◆ What the exercise asks ◆
Resume the text below on ciguatera toxins and dinoflagellate genomes, writing on from its last sentence.

Ciguatera fish poisoning is a food borne disease that is increasing its prevalence in tropical areas. The causative organisms are marine dinoflagellates of the genus Gambierdiscus, some species of which produce the neurotoxins ciguatoxins, which bioaccumulate in fish. Determining the genetic basis for the production of these polyketide toxins will be key to understanding their ecology, evolution and pharmacology. However, due to their large genomes (0.5-40 x the size of the human haploid genome) and complex genetic processes, it is currently very difficult to sequence dinoflagellate genomes.

◆ Dataset records ◆

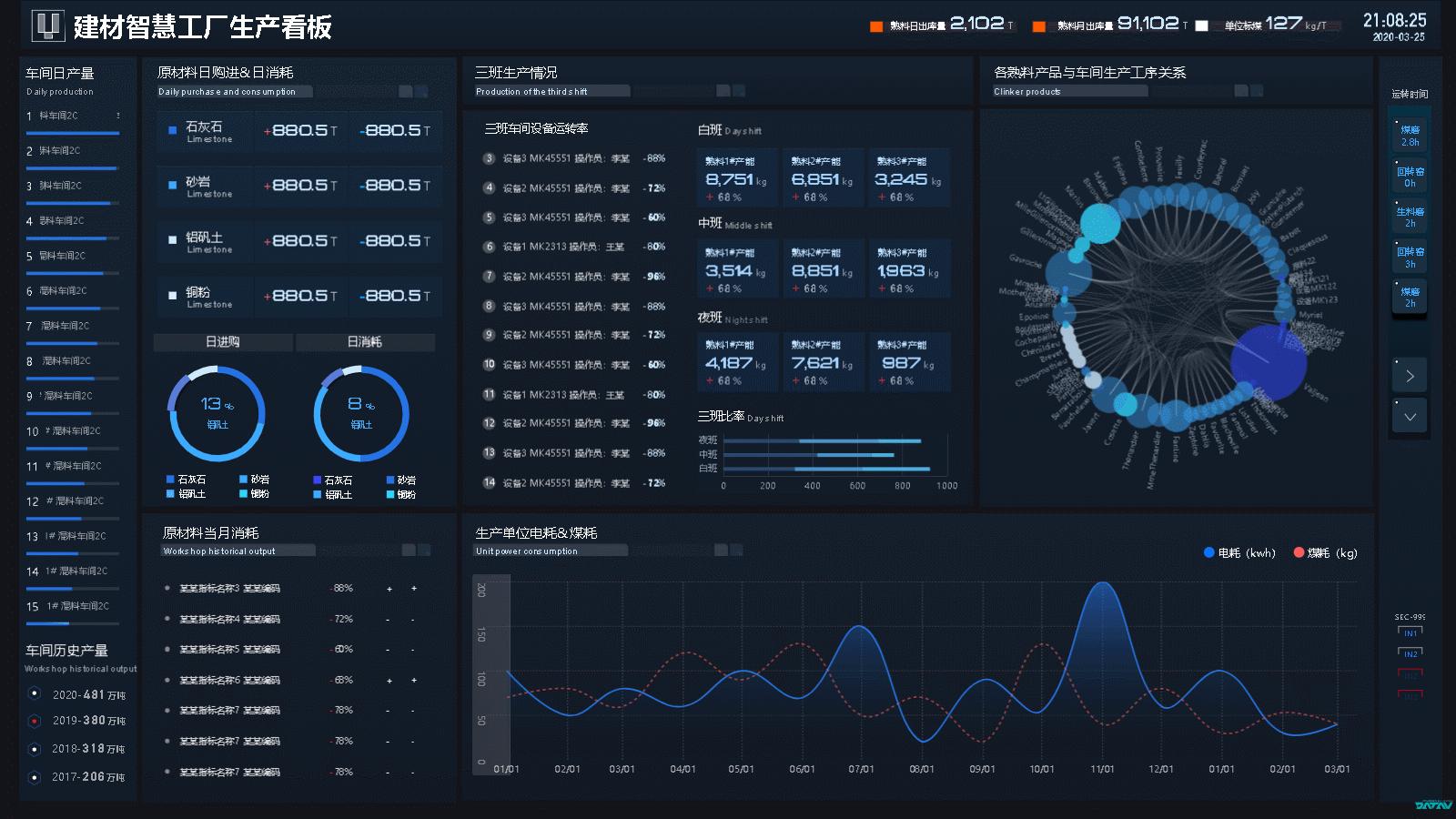Switch to the 日进购 tab

click(x=223, y=342)
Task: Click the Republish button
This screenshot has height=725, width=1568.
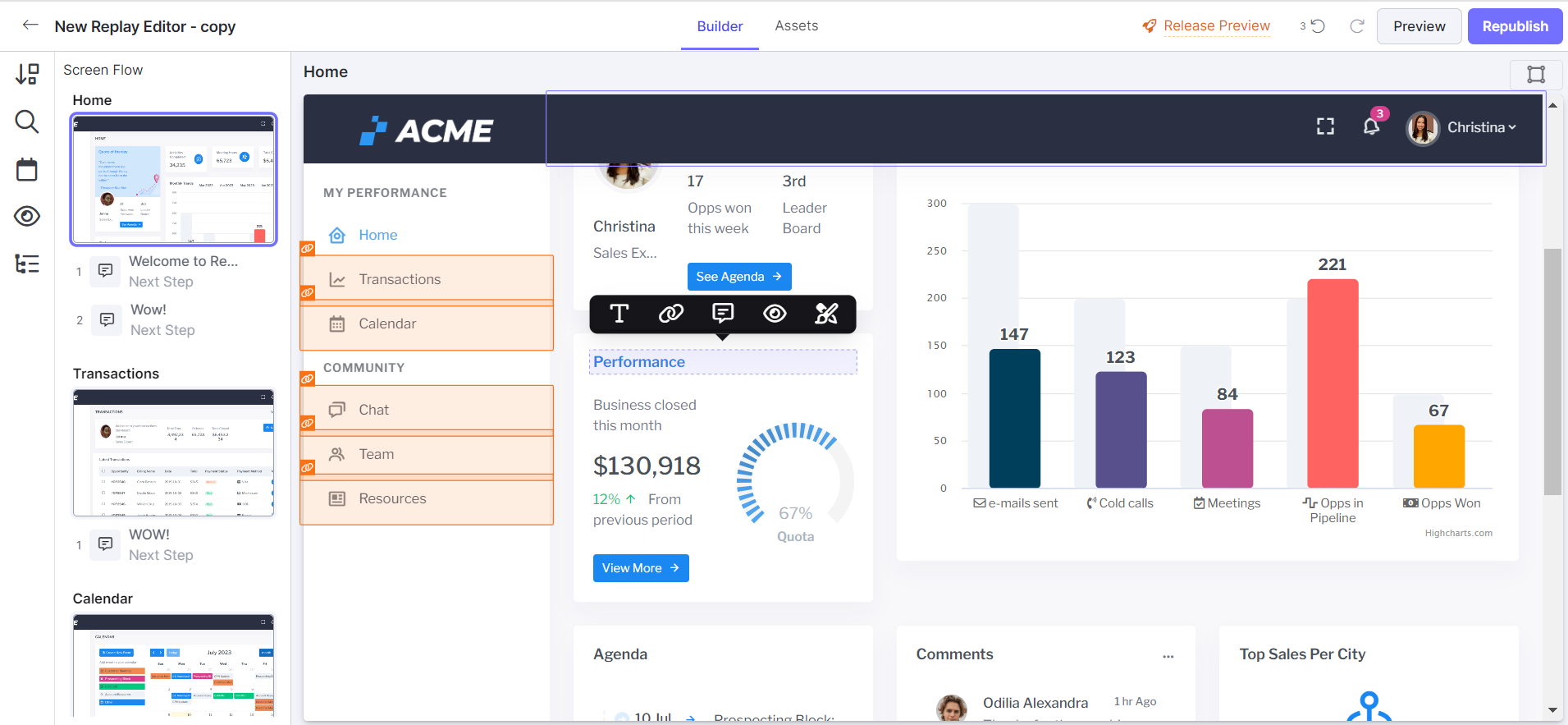Action: 1515,26
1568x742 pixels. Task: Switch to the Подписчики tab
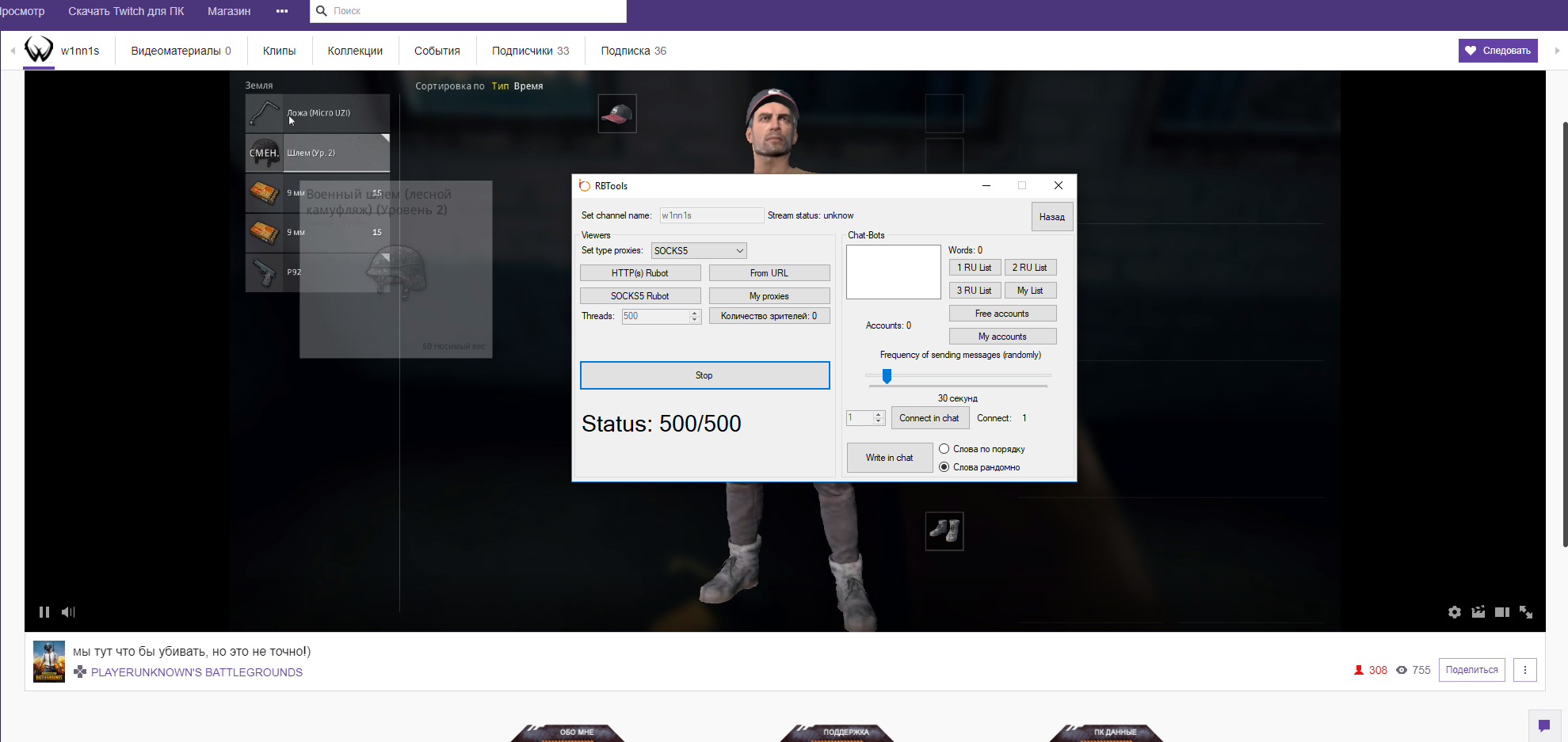click(530, 51)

◆ Your response ◆
Here, we focused on sequencing the transcriptomes of two highly toxic strains of Gambierdiscus polynesiensis (as verified by LC-MS), as well as a non-toxic strain of G. carpenteri. The transcriptomes were assembled and de novo annotated. Polyketide related genes were investigated using hmmr searches and compared to known dinoflagellate polyketide and fatty acid synthase genes. Phylogenetic analysis of the polyketide active domains shows the complex evolutionary relationship of polyketide synthases involved in cell function and toxin production.
This work is instrumental on the road of pin pointing which polykrtide synthases are responsible for ciguatoxins production and designing an early detection system for ciguatera outbreaks.